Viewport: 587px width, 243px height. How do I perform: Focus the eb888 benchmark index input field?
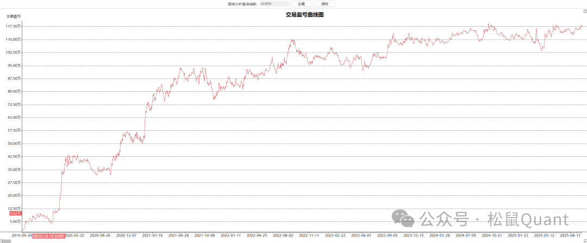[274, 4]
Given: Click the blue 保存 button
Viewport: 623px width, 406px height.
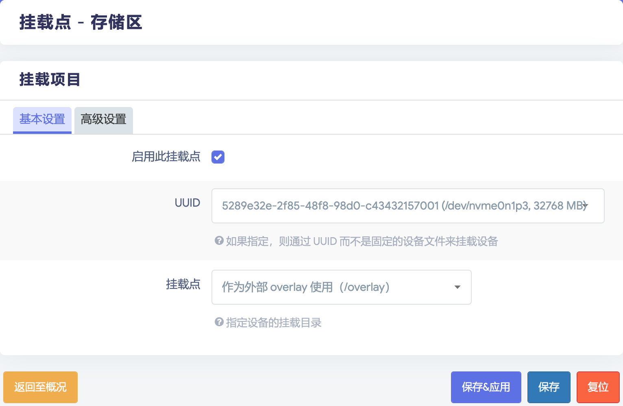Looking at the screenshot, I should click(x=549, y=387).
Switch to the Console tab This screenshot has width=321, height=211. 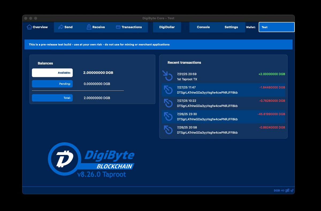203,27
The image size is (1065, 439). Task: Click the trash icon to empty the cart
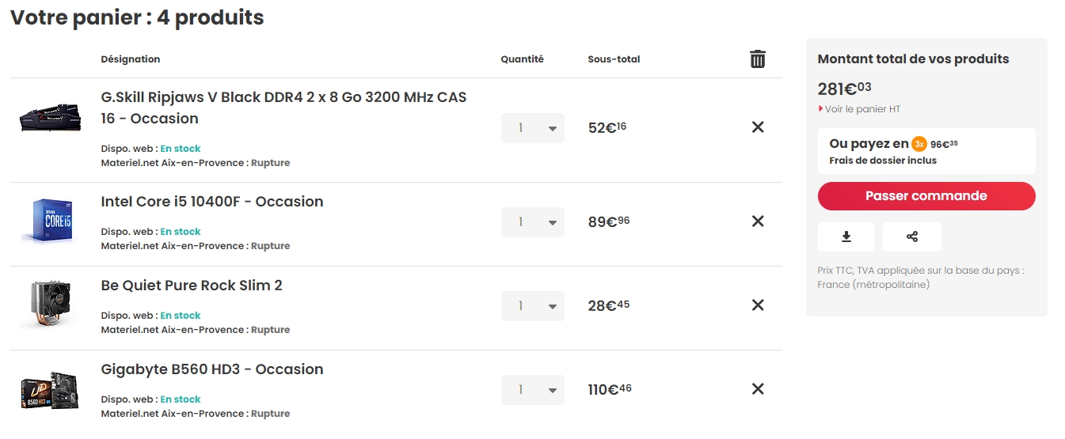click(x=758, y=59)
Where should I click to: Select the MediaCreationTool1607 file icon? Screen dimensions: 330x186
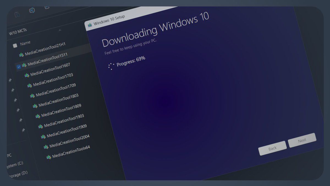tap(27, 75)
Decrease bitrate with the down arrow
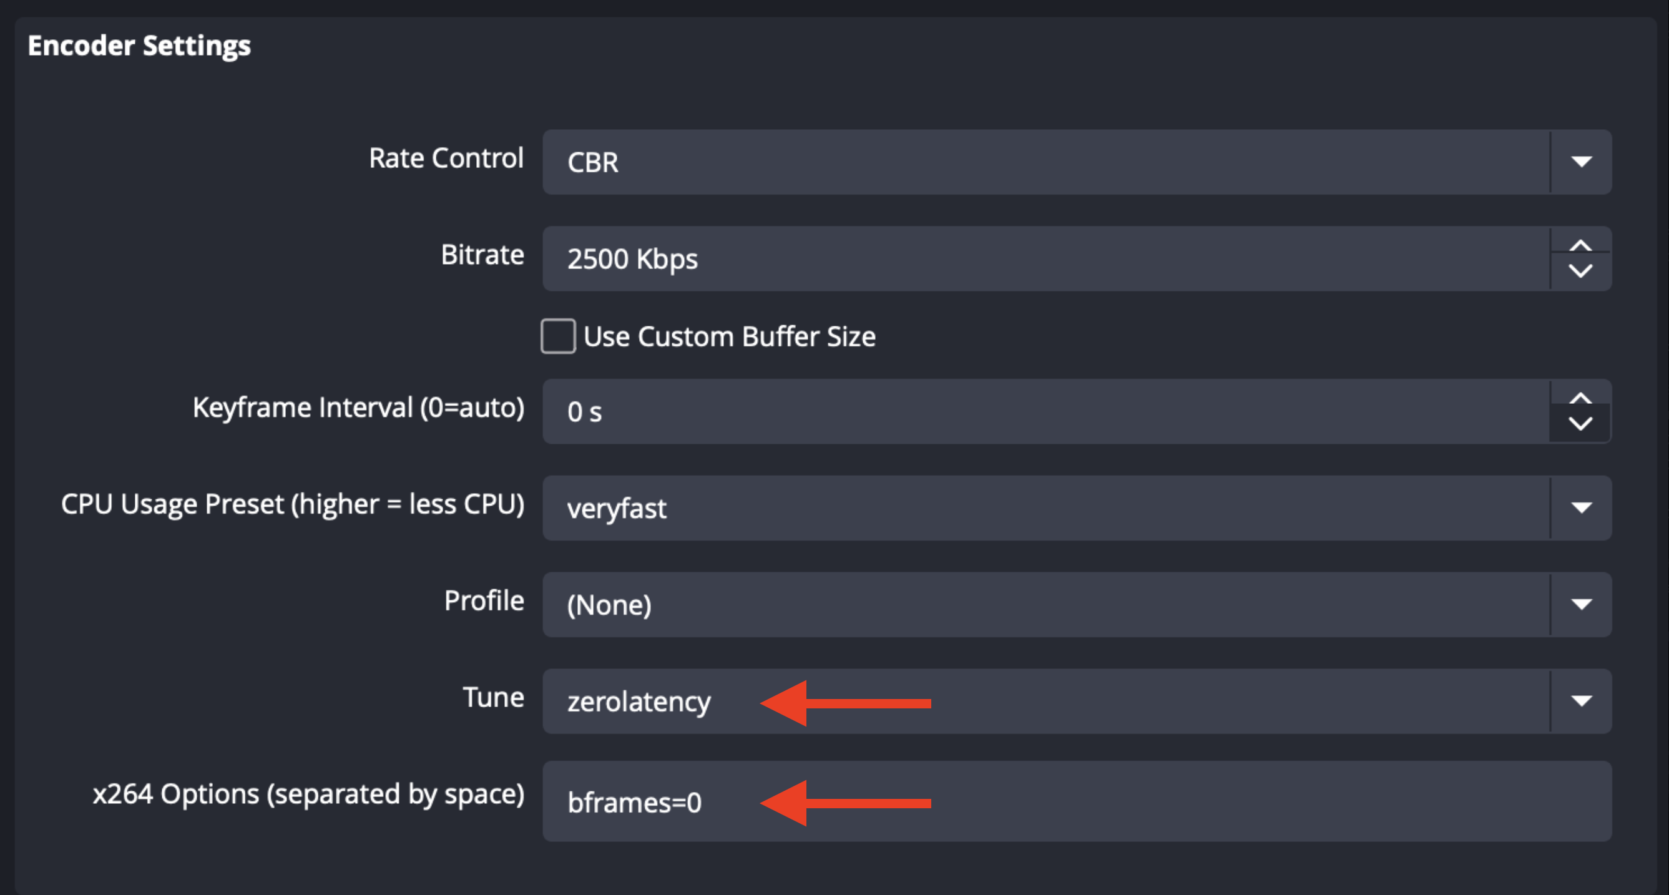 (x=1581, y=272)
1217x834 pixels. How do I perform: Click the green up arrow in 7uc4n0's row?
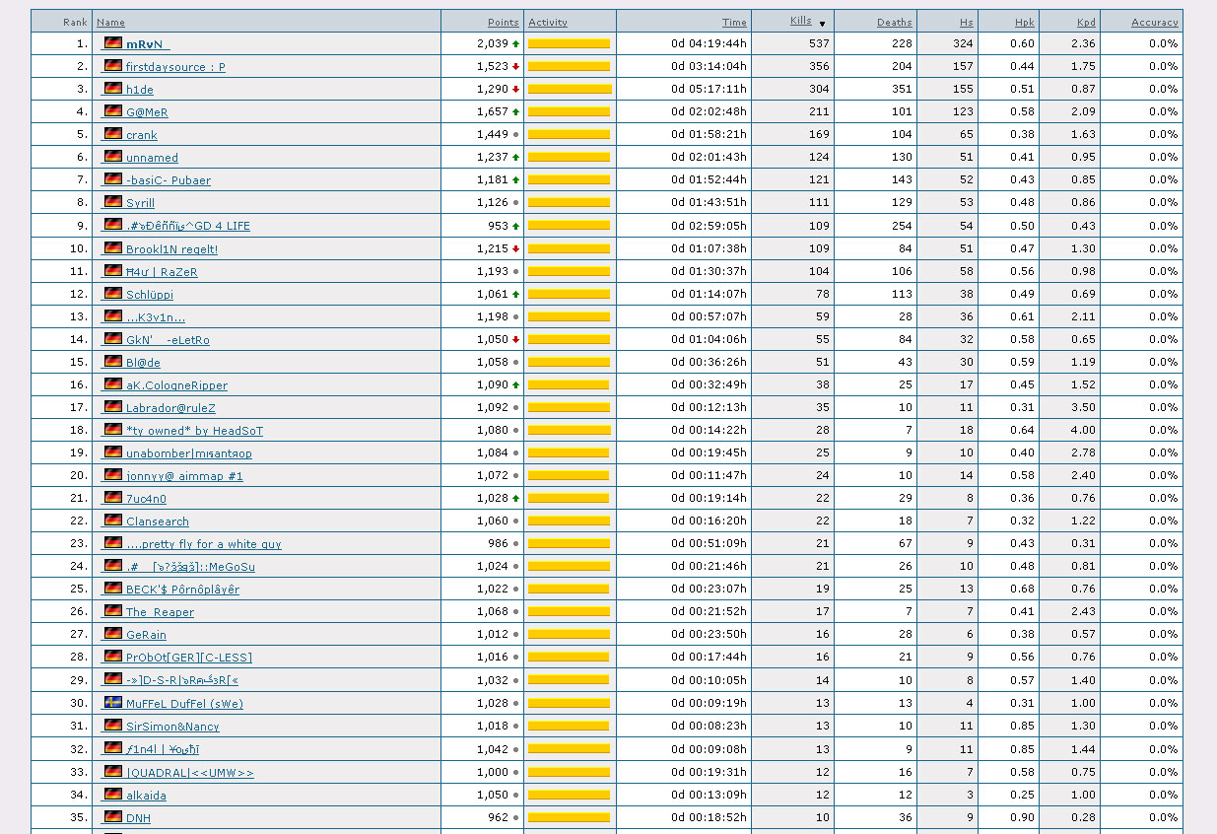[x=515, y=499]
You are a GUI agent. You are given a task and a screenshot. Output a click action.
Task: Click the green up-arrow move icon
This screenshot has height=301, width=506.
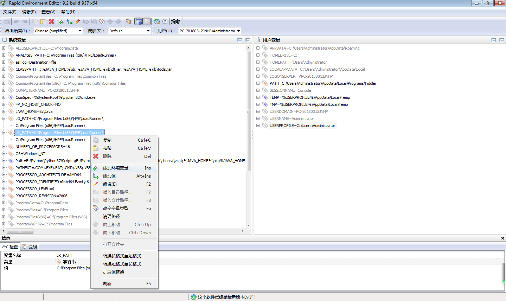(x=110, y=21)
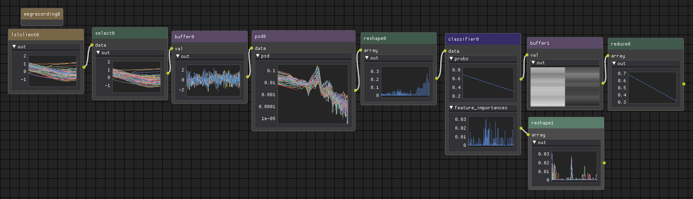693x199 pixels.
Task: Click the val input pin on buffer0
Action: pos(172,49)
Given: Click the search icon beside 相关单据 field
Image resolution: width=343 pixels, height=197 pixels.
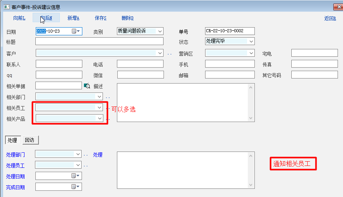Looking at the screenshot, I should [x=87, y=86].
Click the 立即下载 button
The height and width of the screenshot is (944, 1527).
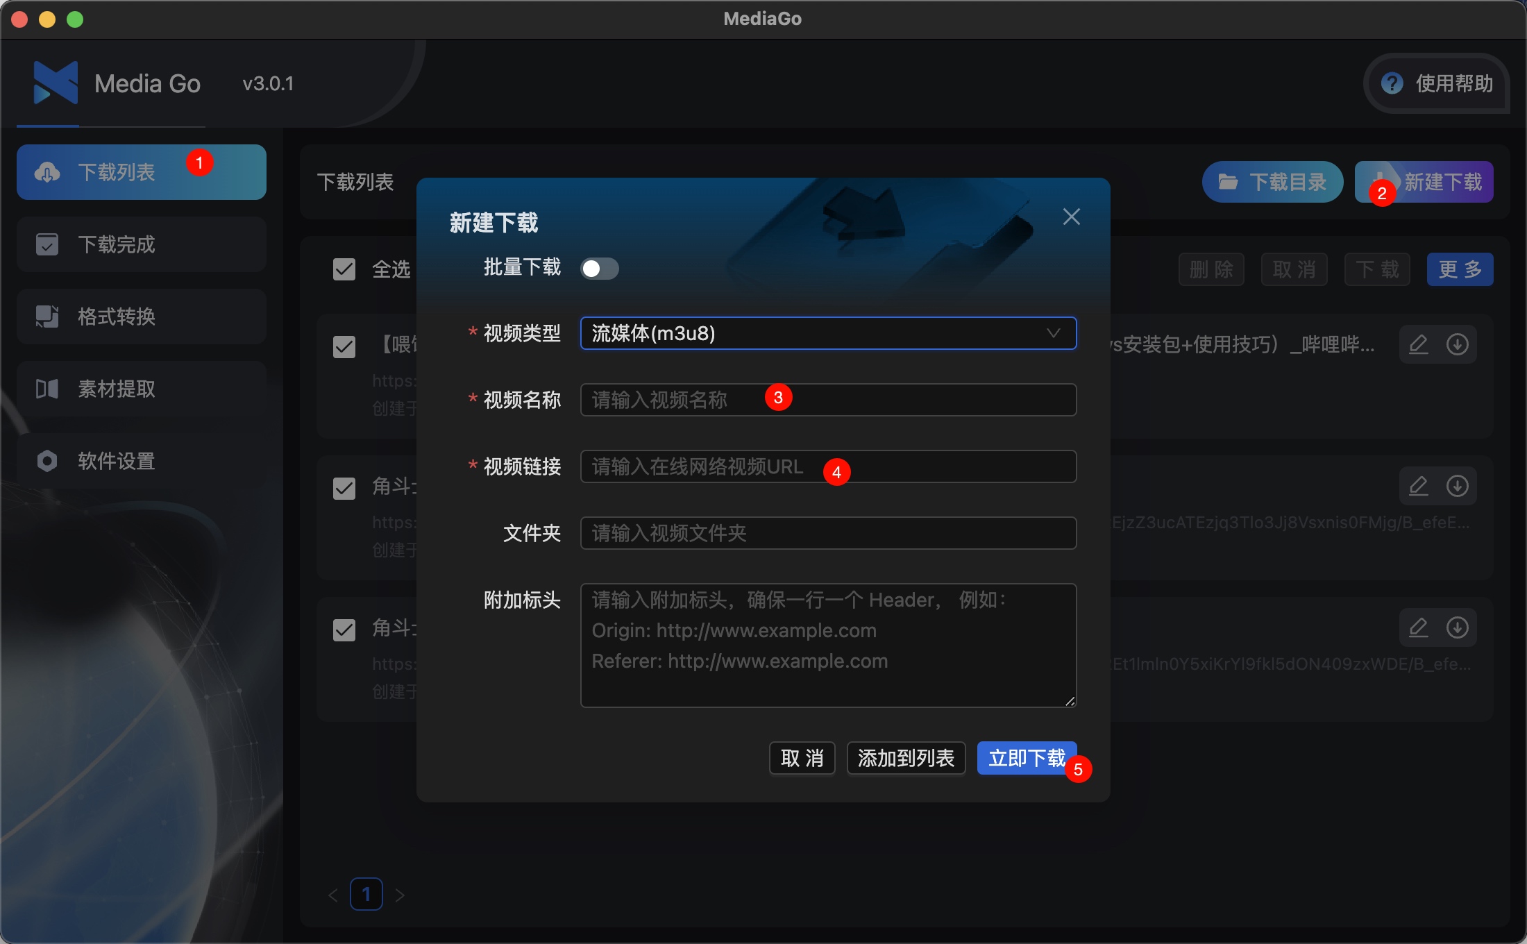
----------------------------------------
# What to do
This task calls for restating, word for word, each line from the line holding "Click the 立即下载 button" through the end of the material, pictures left out.

# Solution for this exercise
Click the 立即下载 button
The height and width of the screenshot is (944, 1527).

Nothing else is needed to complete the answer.